INVESTIGAÇÃO – O delegado adjunto da 17ª Subdivisão Policial (SDP), Felipe Ribeiro Rodrigues, responsável pela apuração do Caso Alekson – o menino que morreu durante uma briga de adolescentes, na noite desta terça-feira (21), na zona norte de Apucarana -, informou que a principal linha investigativa da Polícia Civil ainda considera a morte do estudante provocada por um mal súbito decorrente da briga.

Segundo a autoridade policial, após ouvir três adolescentes envolvidos nos fatos e algumas testemunhas,  “não há indícios que mostrem que houve intenção de matar”, diz o delegado.
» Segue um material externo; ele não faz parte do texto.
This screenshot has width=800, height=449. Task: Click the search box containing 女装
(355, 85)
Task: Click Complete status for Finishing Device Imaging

De acordo com o delegado, havia uma desavença entre a vítima e o menor suspeito e outros envolvidos que estimularam o entrevero. “Mas a briga ocorreu, de fato, entre os dois. Não envolveu vários contra um. Os outros estavam estimulando. E não foi usado qualquer objeto, como pau ou pedra, ou mesmo alguma arma na briga. Por isso, pelos indícios, a provável causa morte não seja algum trauma decorrente da briga”.
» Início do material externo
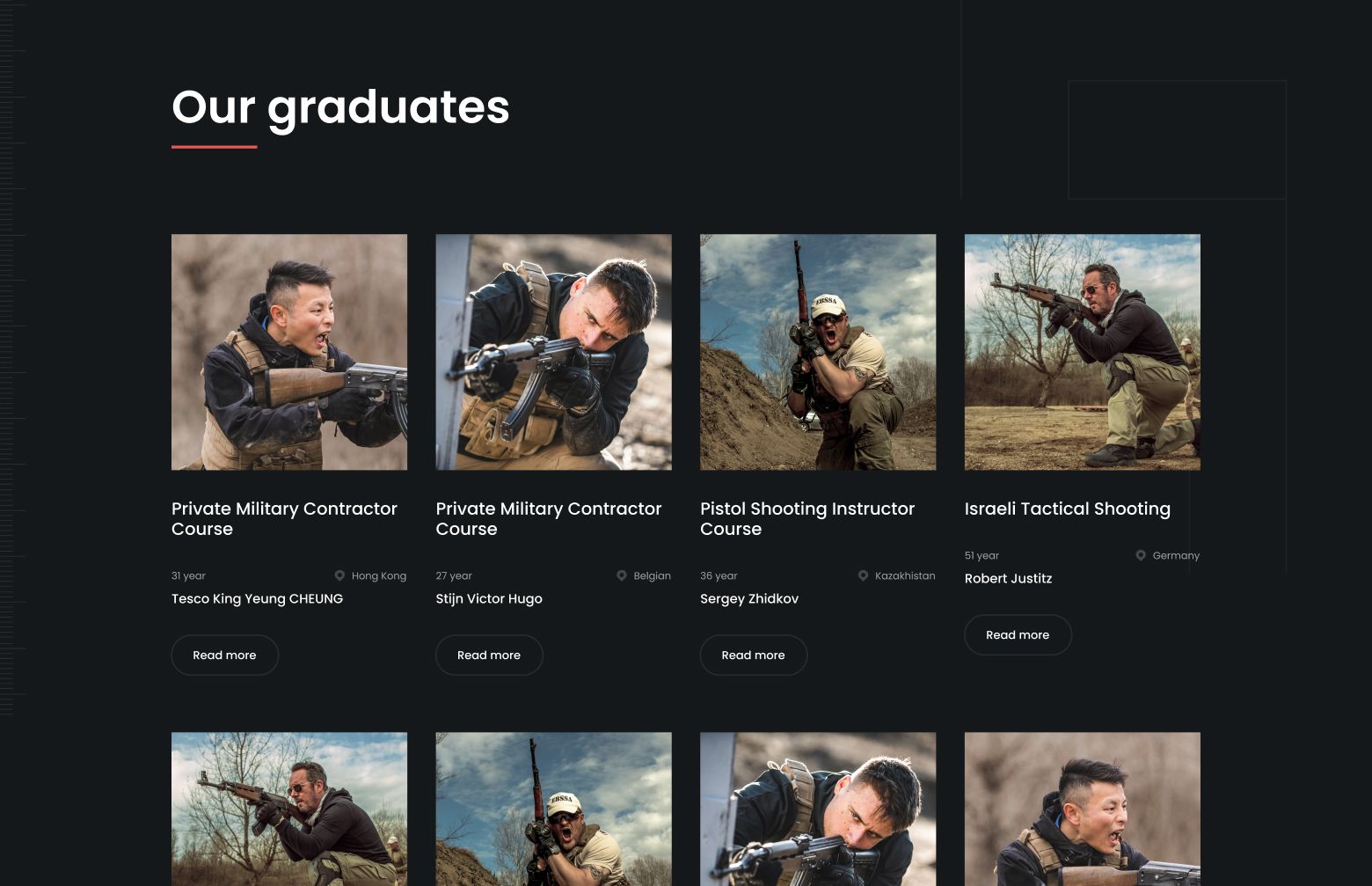Image resolution: width=1372 pixels, height=886 pixels.
Task: Open Read more for Sergey Zhidkov
Action: point(753,655)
VELÓRIO – O corpo de Alekson Ricardo Kongeski  chegou no início da noite desta quarta-feira (22) na Capela Mortuária do Jardim Ponta Grossa.  O menino morreu durante uma briga de adolescentes, na noite desta terça-feira (21), na zona norte de Apucarana.

Um grande número de pessoas – entre familiares, amigos e moradores do bairro – se reuniu no local para prestar solidariedade à família. O clima era de tristeza e também revolta.

AÇÕES – A direção do Colégio Cívico-Militar Padre José Canale, no Jardim Ponta Grossa, em Apucarana, pretende realizar uma série de ações junto à comunidade escolar na próxima semana após a morte do estudante Alekson Ricardo Kongeski, de 13 anos. O garoto morreu após uma briga nas proximidades da escola, após o fim das aulas, no início da noite de terça-feira (21).

O garoto teria sido violentamente agredido por um grupo de adolescentes. Ele chegou a ser socorrido pelo Samu e Siate, mas morreu minutos após de dar entrada no Hospital da Providência. O diretor do colégio, Roberto Carlos de Oliveira, mais conhecido como Canela, afirmou nesta quarta-feira (22) que a morte do estudante gerou comoção.

Ele afirma que está aguardando a chegada da comissão de direitos humanos da Secretaria de Estado da Educação e Esportes (Seed-PR) para definir as estratégias que serão adotadas, mas afirma que serão realizadas palestras e reuniões com a comunidade escolar para debater o problema da violência e defender uma “cultura de paz”.

“O momento é muito triste para mim também, como diretor. A gente está no dia a dia das crianças, tentando ensinar que a violência não compensa”, diz Canela. O diretor observa que a briga não ocorreu dentro da escola, mas, sim, após o horário de aulas a cerca de 250 metros do portão do colégio. As aulas do “Canale” terminam às 18h30. A sexta aula, na maioria dos dias, é reservada justamente para abordar temas cívicos e militares.

Segundo Canela, a escola já realiza um trabalho de combate à violência na rotina diária das atividades.  “A gente passa de sala em sala falando sobre a não-violência. Temos uma psicóloga disponível toda terça-feira para conversar com os alunos, por exemplo”, observa. Segundo ele, o colégio “é seguro”. “Não temos brigas dentro da escola. É algo que pode ser confirmado pela Patrulha Escolar. Foi algo que aconteceu fora do colégio, envolvendo alunos de outras escolas”, diz

Ele afirma que será necessário um acompanhamento psicológico com os estudantes a partir da próxima semana, quando as aulas serão retomadas. A Seed-PR determinou a suspensão das atividades nesta semana, retornando as atividades na segunda-feira (27). Segundo ele, não havia informações de conflito entre os estudantes. “Não ouvi nada, inclusive, o aluno que morreu era muito tranquilo. Quando acontecem (provocações ou ameaças de brigas), os próprios alunos avisam. Não foi o caso”, diz Canela. Ele admite, no entanto, que um dos alunos envolvidos tinha um histórico de problemas no ambiente escolar, mas que não havia indícios de que alguma movimentação diferente estivesse acontecendo.